市教委によると、事故は先月二十六日、同市守山区の守山東中学校の運動場で発生。トーチ棒の火が男子生徒の袖に燃え移り、手首の内側からひじにかけて約二十センチのやけどを負った。近くにいた教員が手で火を消そうとしたが消えず、別の教員がバケツで水をかけて消し止めたという。
トーチは、小学五年と中学二年が学校ごとに行う野外学習の際に、希望者が披露。棒の先端に巻いたタオルに灯油を染み込ませて火を付け、棒を振り回すなどする。昨年度は市内百十の中学校のうち百九校で実施され、小学校でも二百六十一校中三十二校で行われた。本年度も同程度の数の学校で予定されており、既に半分は実施済み。市教委によると、昨年度も小五児童がやけどを負ったという。
トーチは連帯感をはぐくむことなどを目的に、少なくとも約二十年前から取り組んでいる。安全対策などについて市教委が定めたマニュアルがあり、教員の初任者研修でも指導法を学ぶという。

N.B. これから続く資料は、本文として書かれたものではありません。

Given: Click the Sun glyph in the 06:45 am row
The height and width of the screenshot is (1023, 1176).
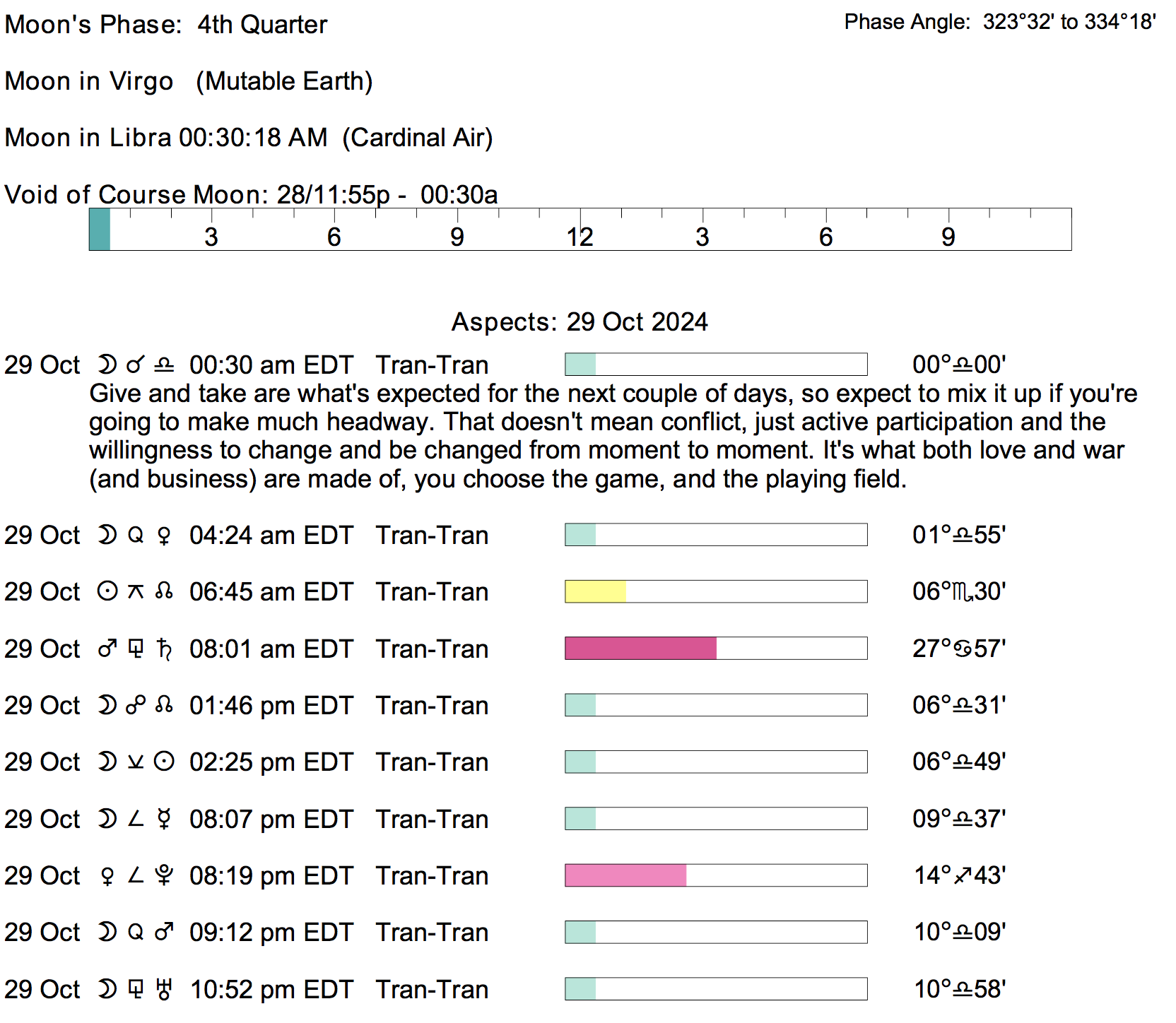Looking at the screenshot, I should tap(107, 591).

学校事故に詳しい名古屋大の内田良准教授によると、トーチは愛知県内の小中学校で広く行われているが、「火を付けた棒を振り回す行為を学校教育で行うのは危険」と指摘。他の自治体にも注意を促している。
2019年8月17日中日新聞朝刊より
ここで名古屋市内全域でほぼ実施されていることが明らかになります。過去にも事故があったことが少しだけ触れられてます。
この市教委の迅速な発表に、私の偽らざる感想は。
「早!このスピードすごっ!残念だけど安全確保できていない現状がわかった今の最善だなぁ」
でしたね。
ここから聞き取り調査などで状況がさらにわかってきます。次に出たニュースはこちら。
名古屋市立守山東中学校で火のついたたいまつを回す「トーチトワリング」の練習中に男子生徒がやけどを負った事故で、学校が市教育委員会のマニュアルを守っていなかった可能性が高いことがわかった。27日の市議会委員会で、市教委が学校への聞き取り調査の結果を明らかにした。

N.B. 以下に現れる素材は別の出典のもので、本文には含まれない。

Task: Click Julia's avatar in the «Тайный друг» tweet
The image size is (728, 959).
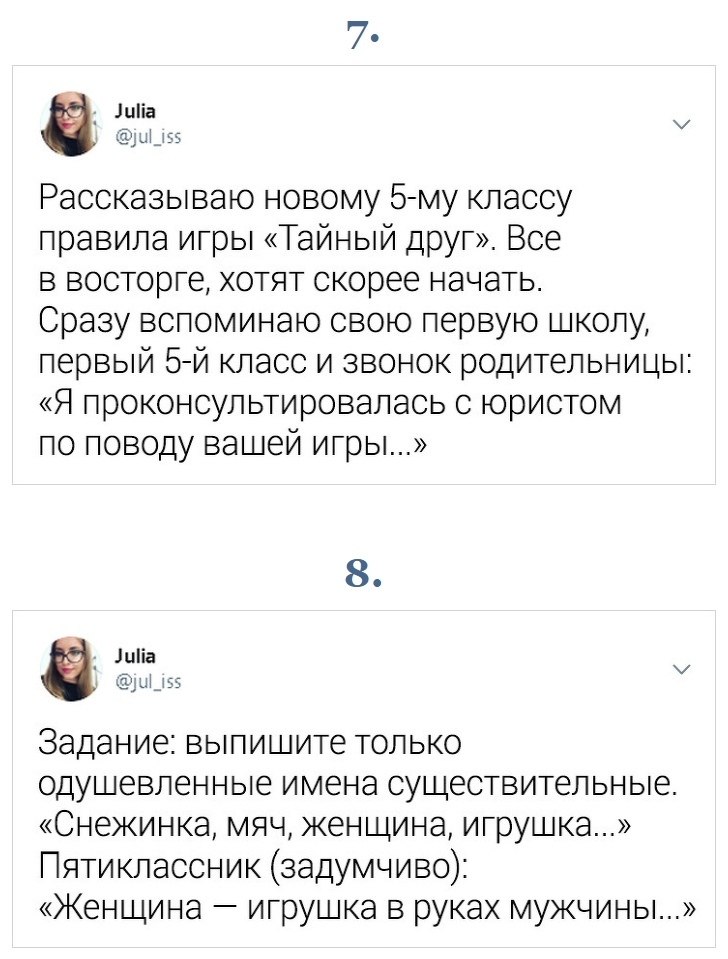Action: click(71, 124)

事故は7月26日に起き、2年生の男子生徒が校庭で練習中、服の袖に火がついて腕にやけどを負った。今月27日の市議会教育子ども委員会で、市教委の加賀幸一・指導室長は「マニュアルで、灯油はタオルに染み込ませた後、手で絞らなければならない。それが行われていなかったことが事故につながった最大の原因ではないかと考えている」と述べた。また、やけどを負った生徒以外にも、灯油がトーチ棒を伝って手に垂れたと証言した生徒が約10人いたことも明らかにした。ほかにも、生徒が着ていた衣服の素材を確認していなかったり、消火用のバケツがすぐ手の届く場所になかったりしたこともわかった。加賀室長は「学校の危機管理が乏しかったことは否めない。教委としても申し訳ない」と陳謝した。
市教委が事故を受けて全市立小中高校に調査したところ、やけどや火に触れるといったトーチに関する事故が2017年度は7件、18年度は16件、19年度は14件起きていたという。
2019年8月27日朝日新聞デジタルより
このニュースを読んでの私の感想は…
「あぁ、これはダメだ。状況が酷すぎる」でしたね。小中学校でのトーチトワリングがしばらくできなくなるだろうことを覚悟しました。
予想通り、トーチの余分な灯油を絞っていなかったことが事故の最大の原因。トーチ棒を伝って灯油が手に垂れたとのこと。しかもその他10人も同じ状態だったと証言。
これは終わってる。あまりに杜撰。他の生徒たちが綿100%の衣服と練習を重ねて火の先が手元に来なかったからよかったものの、他の生徒の衣服にも火がついてもおかしくない酷い状況。
「安全対策を施して是非トーチ継続を」なんて私は言いましたが、あまりに状況酷すぎて今は言えない。これはスグに安全対策が整わない。
私はその学校の指導担当の先生1人2人の取り組みの不味さ甘さが原因じゃないかと思ってニュースを見てましたが、これはどうも根が深い。
12人の指導担当の先生の中でマニュアルを読んでいた先生が1人という話。これは恐らく、キャンプに行く先生が12人だったんでしょうね。
ここは私の中でそれほど引っ掛かりはありません。トーチを12人の先生全員が指導することは無いでしょう。
指導担当の先生がマニュアルを熟知して、責任を持って一貫して指導をしていれば。マニュアルを熟知した先生は数人がベストですが、1人でも可能だと思います。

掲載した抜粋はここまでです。